Hacker J, Schmidt G, Hughes C, Knapp S, Marget M, Goebel W
Infect Immun. 1985 Feb;47(2):434-40. doi: 10.1128/iai.47.2.434-440.1985.
The uropathogenic Escherichia coli strain 536 (O6:K15:H31) exhibits a mannose-resistant hemagglutination phenotype (Mrh) with bovine erythrocytes and delayed Mrh with human and guinea pig erythrocytes. Neuraminidase treatment of the erythrocytes abolishes mannose resistant hemagglutination, which is typical for X fimbriae. E. coli strain 536 synthesizes two different fimbriae (Fim phenotype) protein subunits, 16.5 and 22 kilodaltons in size. In addition the strain shows mannose-sensitive hemagglutination and common type I (F1) fimbriae. The cosmid clone E. coli K-12(pANN801) and another nine independently isolated Mrh+ cosmid clones derived from a cosmid gene bank of strain 536 express the 16.5-kilodalton protein band, but not the 22-kilodalton protein, indicating an association of the Mrh+ property with the "16.5-kilodalton fimbriae." All cosmid clones were fimbriated, and they reacted with antiserum produced against Mrh+ fimbriae of the E. coli strain HB101(pANN801) and lacked mannose-sensitive hemagglutination (F1) fimbriae. From the Mrh fim cosmid DNA pANN801, several subclones coding for hemagglutination and X fimbriae were constructed. Subclones that express both hemagglutination and fimbriae and subclones that only code for the hemagglutination antigen were isolated; subclones that only produce fimbriae were not detected. By transposon Tn5 mutagenesis we demonstrated that about 6.5 kilobases of DNA is required for the Mrh+ Fim+ phenotype, and the 1.5- to 2-kilobase DNA region coding for the structural protein of the fimbriae has been mapped adjacent to the region responsible for the Mrh+ phenotype. Two different regions can thus be distinguished in the adhesion determinant, one coding for hemagglutination and the other coding for fimbria formation. Transformation of plasmid DNA from these subclones into a Mrh- Fim- mutant of E. coli 536 and into a galE (rough) strain of Salmonella typhimurium yielded transformants that expressed both hemagglutination and fimbria production.

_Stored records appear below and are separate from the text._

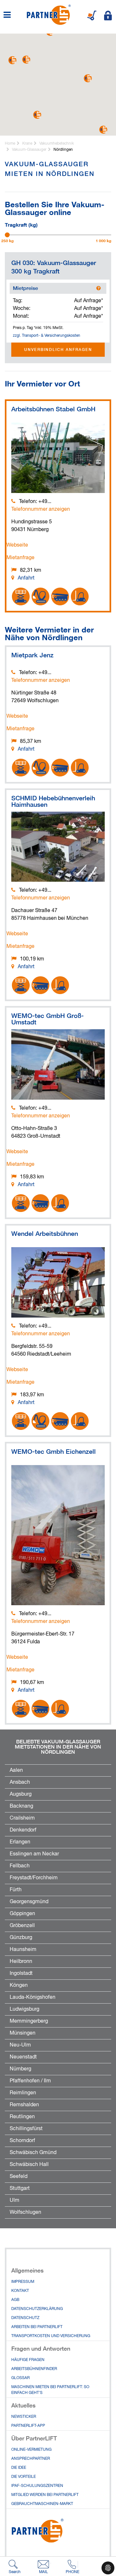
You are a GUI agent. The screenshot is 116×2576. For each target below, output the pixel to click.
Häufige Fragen (27, 2360)
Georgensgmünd (29, 1901)
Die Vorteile (23, 2477)
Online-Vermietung (31, 2450)
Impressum (22, 2282)
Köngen (19, 1985)
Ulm (14, 2200)
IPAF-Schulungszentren (37, 2486)
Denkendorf (23, 1830)
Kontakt (20, 2291)
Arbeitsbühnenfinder (34, 2369)
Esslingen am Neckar (34, 1854)
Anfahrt (26, 578)
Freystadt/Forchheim (34, 1878)
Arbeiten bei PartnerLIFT (37, 2327)
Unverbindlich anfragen (58, 349)
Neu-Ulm (20, 2045)
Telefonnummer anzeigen (40, 509)
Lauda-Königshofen (32, 1997)
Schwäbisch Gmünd (33, 2152)
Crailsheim (22, 1818)
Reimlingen (23, 2093)
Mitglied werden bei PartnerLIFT (45, 2495)
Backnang (21, 1806)
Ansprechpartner (30, 2459)
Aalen (16, 1770)
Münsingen (22, 2033)
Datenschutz (25, 2318)
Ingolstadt (21, 1973)
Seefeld (18, 2176)
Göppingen (22, 1913)
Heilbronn (21, 1961)
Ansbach (20, 1782)
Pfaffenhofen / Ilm (30, 2081)
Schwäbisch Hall (29, 2164)
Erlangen (20, 1842)
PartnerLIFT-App (28, 2426)
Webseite (17, 545)
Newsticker (23, 2417)
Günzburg (21, 1937)
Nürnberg (20, 2069)
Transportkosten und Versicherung (50, 2336)
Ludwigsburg (24, 2009)
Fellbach (20, 1866)
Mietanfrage (20, 557)
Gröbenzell (22, 1925)
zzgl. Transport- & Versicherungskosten (46, 336)
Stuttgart (20, 2188)
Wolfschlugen (25, 2212)
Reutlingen (22, 2116)
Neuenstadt (23, 2057)
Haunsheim (23, 1949)
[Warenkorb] (92, 15)
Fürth (16, 1890)
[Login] (108, 15)
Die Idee (18, 2468)
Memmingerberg (29, 2021)
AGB (15, 2300)
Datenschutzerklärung (37, 2309)
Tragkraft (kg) (21, 224)
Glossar (20, 2378)
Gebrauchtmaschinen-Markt (42, 2504)
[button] (87, 78)
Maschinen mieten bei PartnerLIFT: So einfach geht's (50, 2390)
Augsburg (21, 1794)
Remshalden (24, 2105)
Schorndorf (22, 2140)
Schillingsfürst (26, 2128)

尿路致病性大肠杆菌菌株536(O6:K15:H31)对牛红细胞表现出甘露糖抗性血凝表型(Mrh),而对人及豚鼠红细胞则表现出延迟的Mrh。用神经氨酸酶处理红细胞可消除甘露糖抗性血凝,这是X菌毛的典型特征。大肠杆菌菌株536合成两种不同的菌毛(Fim表型)蛋白亚基,大小分别为16.5和22千道尔顿。此外,该菌株还表现出甘露糖敏感血凝和普通I型(F1)菌毛。黏粒克隆大肠杆菌K-12(pANN801)以及另外9个从菌株536的黏粒基因文库中独立分离得到的Mrh+黏粒克隆表达16.5千道尔顿的蛋白条带,但不表达22千道尔顿的蛋白,这表明Mrh+特性与“16.5千道尔顿菌毛”相关。所有黏粒克隆都有菌毛,它们与针对大肠杆菌菌株HB101(pANN801)的Mrh+菌毛产生的抗血清发生反应,并且缺乏甘露糖敏感血凝(F1)菌毛。从Mrh fim黏粒DNA pANN801构建了几个编码血凝和X菌毛的亚克隆。分离出了既表达血凝又表达菌毛的亚克隆以及只编码血凝抗原的亚克隆;未检测到只产生菌毛的亚克隆。通过转座子Tn5诱变,我们证明Mrh+ Fim+表型需要约6.5千碱基的DNA,并且编码菌毛结构蛋白的1.5至2千碱基DNA区域已定位在负责Mrh+表型的区域附近。因此,在黏附决定簇中可区分出两个不同区域,一个编码血凝,另一个编码菌毛形成。将这些亚克隆的质粒DNA转化到大肠杆菌536的Mrh- Fim-突变体以及鼠伤寒沙门氏菌的galE(粗糙)菌株中,得到了既表达血凝又产生菌毛的转化体。